Exercise: Duplicate the stretch of the data listing from the line containing "Tap license plate PO 3V306" through the end of the listing.

(Data listing)

┄┄┄┄┄┄┄┄┄┄┄┄┄┄┄┄┄┄┄┄

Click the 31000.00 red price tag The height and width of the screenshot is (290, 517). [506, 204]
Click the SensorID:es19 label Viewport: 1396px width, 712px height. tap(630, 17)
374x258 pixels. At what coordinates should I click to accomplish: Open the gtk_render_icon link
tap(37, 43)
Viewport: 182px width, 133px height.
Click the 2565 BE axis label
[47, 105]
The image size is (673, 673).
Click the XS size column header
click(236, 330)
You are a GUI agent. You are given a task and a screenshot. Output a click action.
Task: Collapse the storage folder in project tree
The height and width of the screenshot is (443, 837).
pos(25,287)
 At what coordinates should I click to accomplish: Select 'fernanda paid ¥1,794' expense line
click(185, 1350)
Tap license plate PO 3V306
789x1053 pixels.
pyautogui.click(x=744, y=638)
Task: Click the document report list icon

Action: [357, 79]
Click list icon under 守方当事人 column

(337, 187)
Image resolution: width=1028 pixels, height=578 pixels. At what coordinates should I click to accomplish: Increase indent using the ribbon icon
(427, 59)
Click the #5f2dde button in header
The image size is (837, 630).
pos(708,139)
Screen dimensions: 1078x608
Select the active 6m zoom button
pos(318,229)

┄┄┄┄┄┄┄┄┄┄┄┄┄┄┄┄┄┄┄┄

Finished exercise:
Tap license plate PO 3V306
789x1053 pixels.
pyautogui.click(x=744, y=638)
Task: Click the document report list icon

Action: [357, 79]
Click list icon under 守方当事人 column

(337, 187)
Image resolution: width=1028 pixels, height=578 pixels. At what coordinates should I click to accomplish: Increase indent using the ribbon icon
(427, 59)
Click the #5f2dde button in header
The image size is (837, 630).
pos(708,139)
Screen dimensions: 1078x608
Select the active 6m zoom button
pos(318,229)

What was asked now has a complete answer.